**Задание:** Продолжите отрывок о внешности Швабрина в романе Пушкина, начав сразу после его последнего предложения.

А. Мицкевич, отметивший в своих лекциях «изумительную красоту» пушкинской прозы, говорил: «Она беспрестанно и неприметно меняет краски и приемы свои» 23 23 Пушкин в воспоминаниях современников. – Т. 1. – С. 129.
. В романе меняется интонация при показе поведения героя.
В дальнейших событиях претерпевает изменения и внешность Швабрина: не раз упомянуты его прическа, затем волосы, не представленные при первом описании. Гринёв видит его среди мятежников, «остриженного в кружок и в казацком кафтане», о том же говорит попадья (VI, 308, 311). Позже Швабрин показан с новым атрибутом: «Он был одет казаком и отрастил себе бороду» (VI, 339). Перед отъездом юноши из занятой казаками крепости Швабрин отворотился «с выражением искренней злобы и притворной насмешливости». А когда Гринёв уезжал с Машей, читаем об изменнике: «лицо его изображало мрачную злобу», на суде «он усмехнулся злобной усмешкою» (VI, 317, 344, 354). В последнюю встречу Гринёв видит соперника, и мы узнаем о его внешности то, что существенно отличает Швабрина от автора романа: «Волоса его, недавно черные, как смоль, совершенно поседели; длинная борода была всклокочена» (VI, 353). Между тем Пушкин имел волосы каштанового цвета, он шатен, что отмечали в своих воспоминаниях М. Юзефович и В. Нащокина 24 24 Там же. –Т. 2. – С. 106, 235.

**Записанные данные:**

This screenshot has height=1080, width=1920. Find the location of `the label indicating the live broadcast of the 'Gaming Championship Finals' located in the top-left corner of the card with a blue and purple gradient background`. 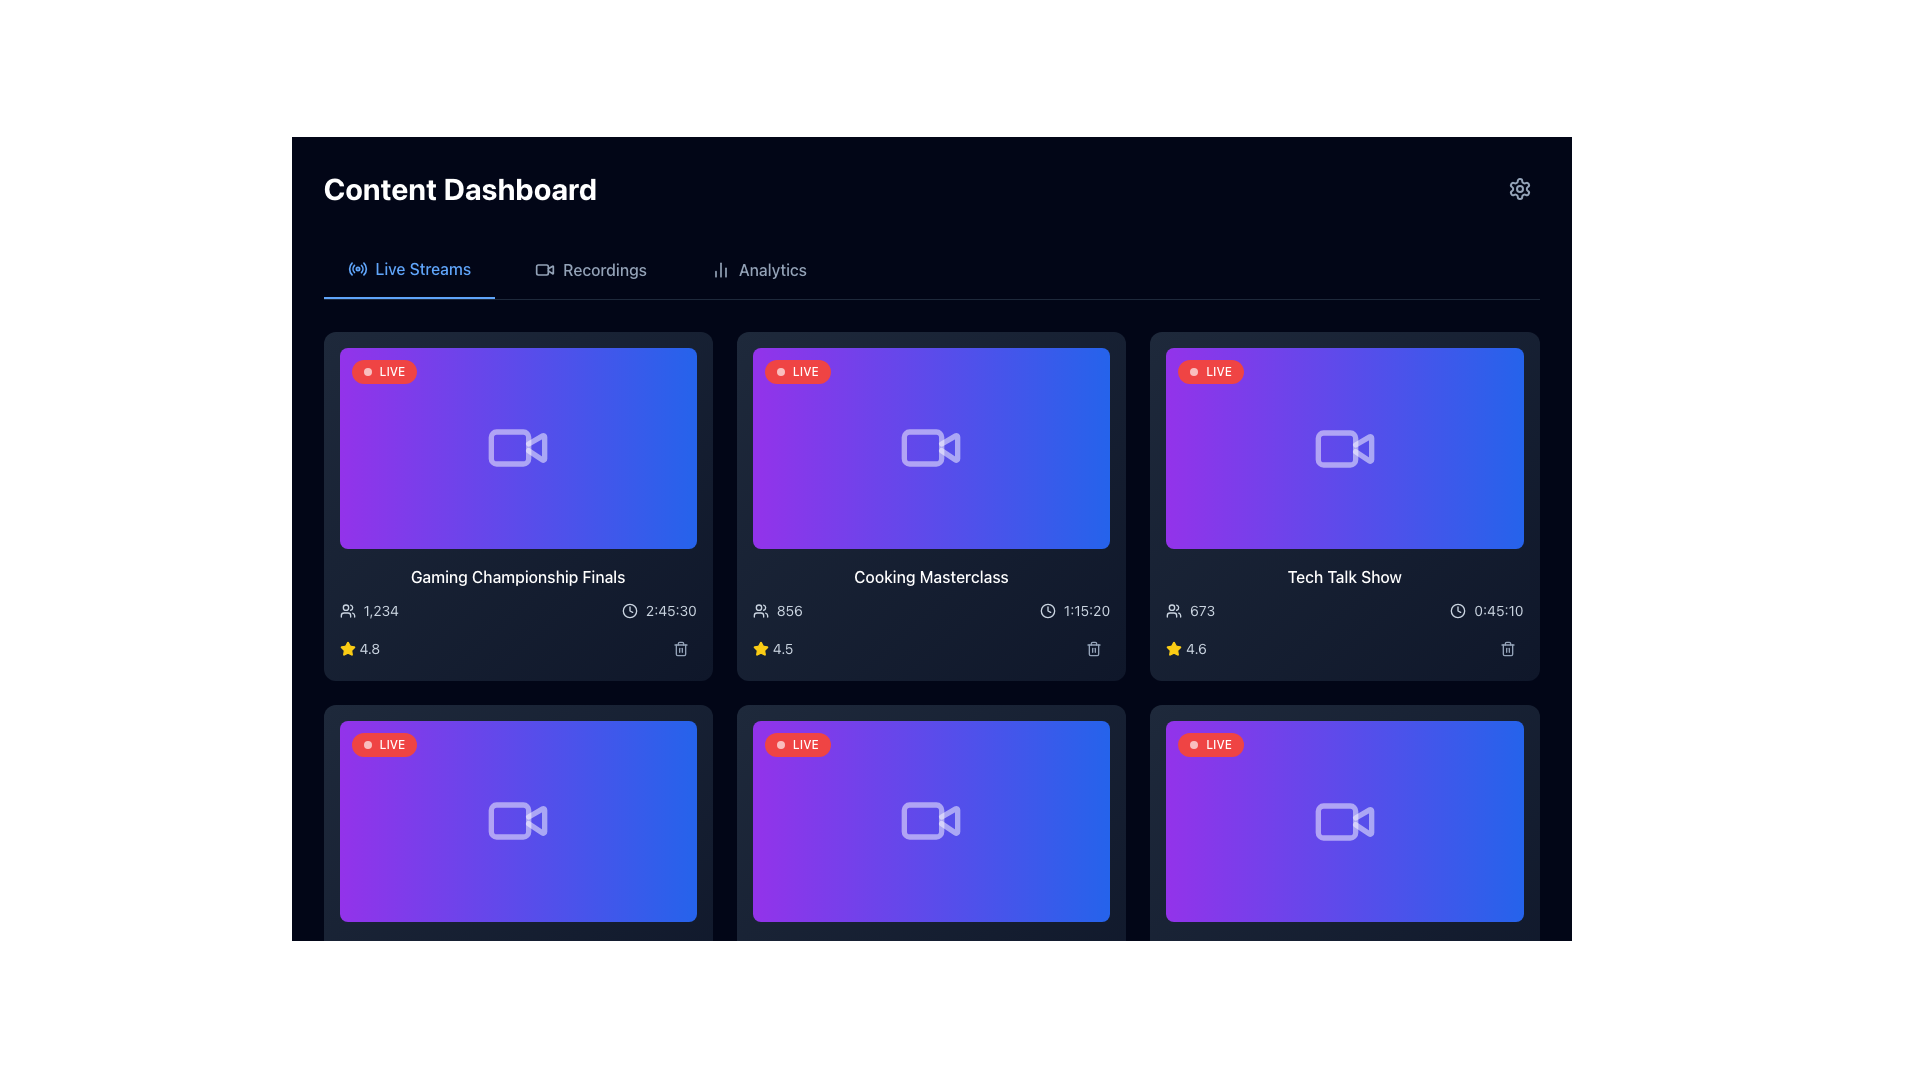

the label indicating the live broadcast of the 'Gaming Championship Finals' located in the top-left corner of the card with a blue and purple gradient background is located at coordinates (384, 744).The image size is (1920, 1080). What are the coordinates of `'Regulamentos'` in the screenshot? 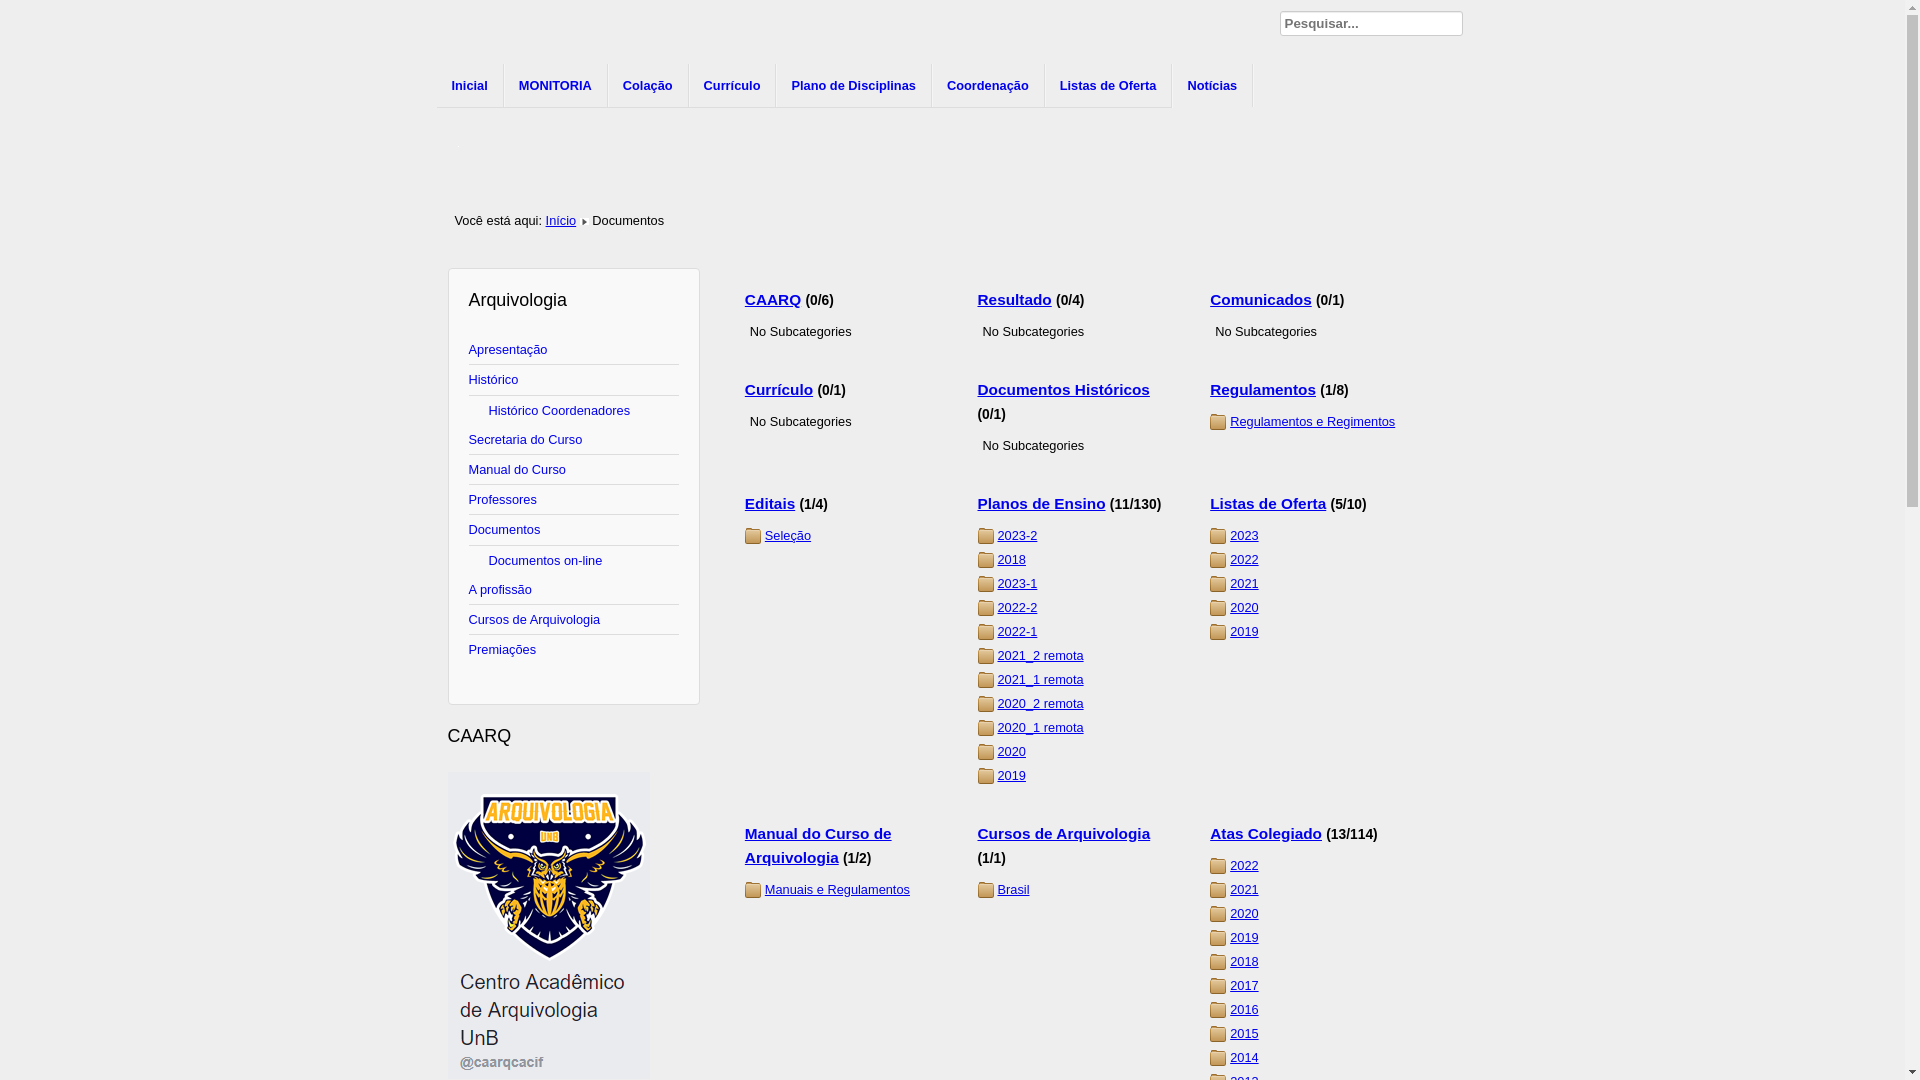 It's located at (1208, 389).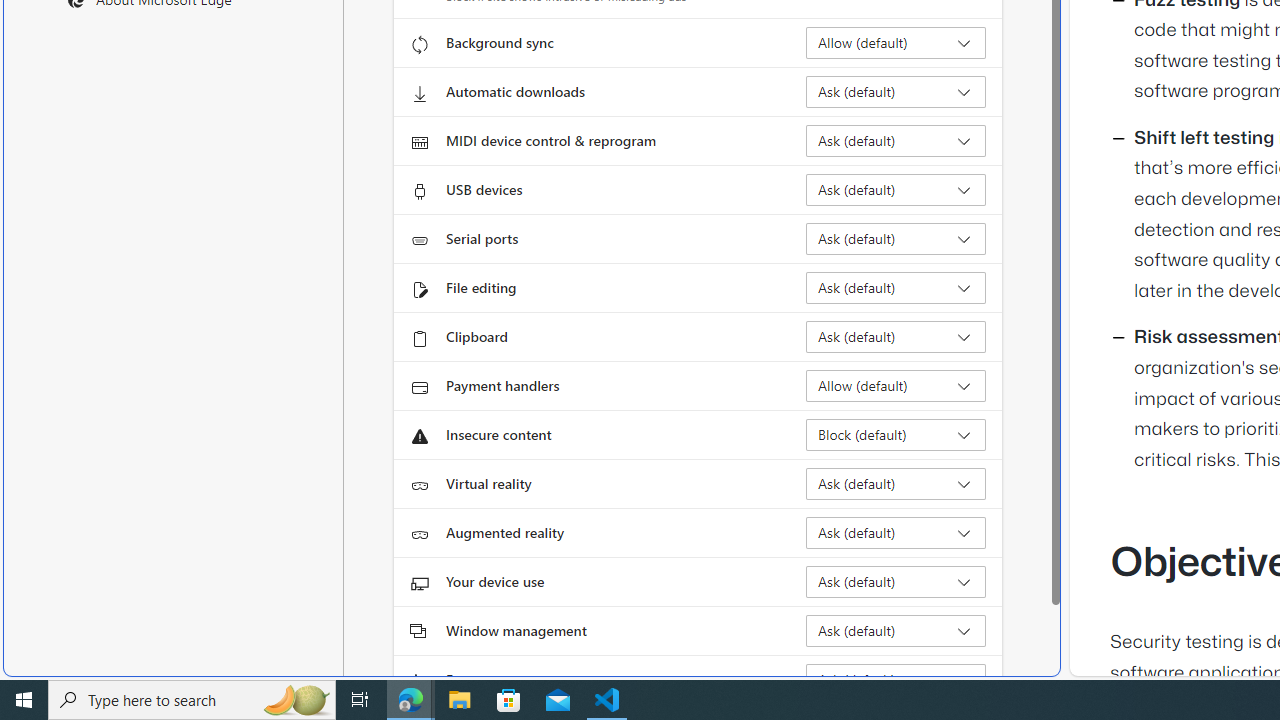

**Ответ:**
. Но у поэта были и сильно вьющиеся волосы. Имеющееся отличие внешности предугадывалось уже в первом описании новой прически Швабрина: он острижен в кружок, и потому его волосы прямые. Не указав их в автопортрете при первом появлении персонажа, автор выявляет теперь изменения внешности героя и то, что эти изменения необратимы. Кроме того, Швабрин «ужасно худ и бледен». А в эпиграммах Пушкина определения «бледный» («бесстыдно-бледный»), «седой», «поседелый», «старик», «старый» обозначают ущербность портретируемого и нередко связаны с проявлением им бессильной злобы.
Из-за дискретности первого портрета стал возможен показ изменений, рассказ о доминирующих чертах внешности и личности героя, что соответствует приемам графической карикатуры. Несомненно, Швабрин, теряющий честь, создан Пушкиным во все более явной и яркой гротесковой манере. И это существенно в контексте сложного интонирования романа о трагикомедийных персонажах и сюжетах национальной истории. Потому для автора важен ироничный автопортрет, приближенный к карикатуре и разворачивающийся далее в гротескный, шаржированный портрет отрицательного героя.
Смеховая природа пушкинского дара соотносима с многогранностью его образного мира, многомерностью героев. Ею же определено и возрастающее эстетическое совершенство произведения, о котором писал Ф. Стендаль, размышляя об истории итальянской живописи: «Если эта прекрасная голова так чарует меня своей глубокой серьезностью, что будет, если она снизойдет до того, чтобы мне улыбнуться? Для того чтобы могли зародиться сильные страсти, очарование должно возрастать; это прекрасно знают красивые женщины Италии.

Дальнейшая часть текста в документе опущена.